Design and development of a novel pH triggered nanoemulsified in-situ ophthalmic gel of fluconazole: Ex-vivo transcorneal permeation, corneal toxicity and irritation testing

Abstract

The objective of the present research was to develop a novel pH triggered nanoemulsified in-situ gel (NE-ISG) for ophthalmic delivery of fluconazole (FLZ) to enhance the permeation and residence time of the formulation, by overcoming the limitations associated with protective ocular barriers. Pseudoternary phase diagrams were constructed using capmul MCM (oil phase), tween 80 (surfactant) and transcutol P (cosurfactant) to identify the NE region. Nanoemulsions (NE1-NE6) of FLZ were prepared by spontaneous emulsification method and evaluated for various pharmacotechnical characteristics. NE4 was selected as optimized NE and was dispersed in carbopol 934 solution to form nanoemulsified sols (NE-ISG1 to NE-ISG5) that were expected to convert in to in-situ gels at corneal pH (7.4). The optimized NE-ISG was selected on the basis of gelation ability with a residence time up to or more than 6 h.

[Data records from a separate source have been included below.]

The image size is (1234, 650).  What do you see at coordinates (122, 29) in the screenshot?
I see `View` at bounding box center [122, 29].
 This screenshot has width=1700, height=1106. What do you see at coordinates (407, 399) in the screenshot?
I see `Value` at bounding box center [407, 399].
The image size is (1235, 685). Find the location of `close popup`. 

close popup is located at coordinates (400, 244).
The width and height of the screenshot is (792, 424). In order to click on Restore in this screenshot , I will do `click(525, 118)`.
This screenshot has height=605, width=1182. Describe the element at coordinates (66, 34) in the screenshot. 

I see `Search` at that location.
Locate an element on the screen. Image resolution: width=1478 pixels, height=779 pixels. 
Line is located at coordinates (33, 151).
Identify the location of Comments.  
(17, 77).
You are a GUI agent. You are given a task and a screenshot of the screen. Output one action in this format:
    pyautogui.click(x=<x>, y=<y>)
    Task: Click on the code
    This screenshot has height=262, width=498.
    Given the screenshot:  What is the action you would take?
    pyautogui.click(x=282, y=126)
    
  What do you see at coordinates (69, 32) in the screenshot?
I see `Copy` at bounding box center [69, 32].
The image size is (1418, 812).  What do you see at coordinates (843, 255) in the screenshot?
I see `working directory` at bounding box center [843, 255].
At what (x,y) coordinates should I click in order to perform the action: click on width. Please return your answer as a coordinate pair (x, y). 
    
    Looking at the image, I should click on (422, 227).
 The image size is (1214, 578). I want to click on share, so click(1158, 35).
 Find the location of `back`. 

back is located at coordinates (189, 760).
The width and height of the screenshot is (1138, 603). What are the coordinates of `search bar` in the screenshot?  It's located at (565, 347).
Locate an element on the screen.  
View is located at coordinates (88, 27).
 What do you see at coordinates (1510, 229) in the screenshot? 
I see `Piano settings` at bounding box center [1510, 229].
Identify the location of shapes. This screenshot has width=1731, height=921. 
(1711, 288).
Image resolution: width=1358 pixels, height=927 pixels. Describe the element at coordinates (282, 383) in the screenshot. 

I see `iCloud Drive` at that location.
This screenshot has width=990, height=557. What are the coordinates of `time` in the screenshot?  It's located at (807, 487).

Ex-vivo transcorneal permeation study displayed significantly higher (p < 0.05) permeation of FLZ from NE-ISG5 (337.67 µg/cm2) and NE4 (419.30 µg/cm2) than the commercial eye drops (112.92 µg/cm2). Hen’s egg test-Chorioallantoic membrane (HET-CAM) test with zero score indicated the non-irritant property of developed NE-ISG5. Corneal toxicity study revealed no visual signs of tissue damage. Hence it can be concluded that NE-ISG5 may offer a more intensive treatment of ocular fungal infections due to higher permeation, prolonged precorneal residence time and sustained drug release along with higher in-vitro efficacy, safety and greater patient compliance.